## EXERCISE DESCRIPTION
Check each line of the material, and show the ones that include the word "Seniora".
◆ ◆ ◆ ◆
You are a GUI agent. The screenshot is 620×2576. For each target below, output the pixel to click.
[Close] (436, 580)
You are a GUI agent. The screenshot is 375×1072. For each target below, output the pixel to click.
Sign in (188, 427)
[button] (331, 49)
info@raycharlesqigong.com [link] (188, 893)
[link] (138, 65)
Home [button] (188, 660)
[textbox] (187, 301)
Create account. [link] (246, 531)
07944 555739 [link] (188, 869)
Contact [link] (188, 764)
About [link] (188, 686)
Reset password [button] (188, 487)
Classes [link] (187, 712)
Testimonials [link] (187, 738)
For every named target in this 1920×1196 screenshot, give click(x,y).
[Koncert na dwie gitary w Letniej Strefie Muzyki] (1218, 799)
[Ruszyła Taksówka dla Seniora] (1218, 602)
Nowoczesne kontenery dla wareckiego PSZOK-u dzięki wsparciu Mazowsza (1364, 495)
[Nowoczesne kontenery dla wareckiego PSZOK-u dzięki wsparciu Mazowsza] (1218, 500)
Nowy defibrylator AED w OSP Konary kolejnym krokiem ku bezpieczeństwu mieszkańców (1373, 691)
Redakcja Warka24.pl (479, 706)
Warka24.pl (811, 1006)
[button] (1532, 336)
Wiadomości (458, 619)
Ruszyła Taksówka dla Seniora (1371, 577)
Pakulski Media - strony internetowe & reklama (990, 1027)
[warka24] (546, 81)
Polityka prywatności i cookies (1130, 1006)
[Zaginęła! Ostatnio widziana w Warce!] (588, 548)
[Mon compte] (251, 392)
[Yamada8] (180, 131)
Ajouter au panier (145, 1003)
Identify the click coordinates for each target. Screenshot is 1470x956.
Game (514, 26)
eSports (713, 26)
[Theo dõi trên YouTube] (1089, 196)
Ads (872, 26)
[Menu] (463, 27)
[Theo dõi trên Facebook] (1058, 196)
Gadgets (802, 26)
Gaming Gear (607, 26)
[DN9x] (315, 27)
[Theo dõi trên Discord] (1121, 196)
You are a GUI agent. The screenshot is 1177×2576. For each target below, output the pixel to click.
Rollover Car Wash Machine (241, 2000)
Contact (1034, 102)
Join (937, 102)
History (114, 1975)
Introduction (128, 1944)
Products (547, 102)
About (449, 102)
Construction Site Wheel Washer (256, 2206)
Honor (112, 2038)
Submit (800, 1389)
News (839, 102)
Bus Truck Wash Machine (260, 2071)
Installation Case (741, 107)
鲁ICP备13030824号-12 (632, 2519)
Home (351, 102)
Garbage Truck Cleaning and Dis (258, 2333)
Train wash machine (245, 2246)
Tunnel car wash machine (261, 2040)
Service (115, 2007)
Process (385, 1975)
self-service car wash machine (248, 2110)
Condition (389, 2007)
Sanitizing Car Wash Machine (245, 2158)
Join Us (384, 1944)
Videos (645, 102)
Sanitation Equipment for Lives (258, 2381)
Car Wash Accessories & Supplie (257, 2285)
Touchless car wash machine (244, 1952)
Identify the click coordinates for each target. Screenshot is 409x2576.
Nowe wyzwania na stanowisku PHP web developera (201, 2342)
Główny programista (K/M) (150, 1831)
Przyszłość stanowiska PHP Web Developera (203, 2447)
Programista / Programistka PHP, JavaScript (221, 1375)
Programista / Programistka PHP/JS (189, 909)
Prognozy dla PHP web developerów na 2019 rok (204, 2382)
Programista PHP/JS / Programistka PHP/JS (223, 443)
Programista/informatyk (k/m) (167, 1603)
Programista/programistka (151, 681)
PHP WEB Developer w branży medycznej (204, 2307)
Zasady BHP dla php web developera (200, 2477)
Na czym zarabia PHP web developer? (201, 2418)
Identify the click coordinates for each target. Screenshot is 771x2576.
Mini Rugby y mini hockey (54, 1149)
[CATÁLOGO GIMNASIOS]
◆ ◆ ◆ ◆
## RESULT FOR THIS TASK
[Ruszyła Taksówka dla Seniora] (1218, 602)
Ruszyła Taksówka dla Seniora (1371, 577)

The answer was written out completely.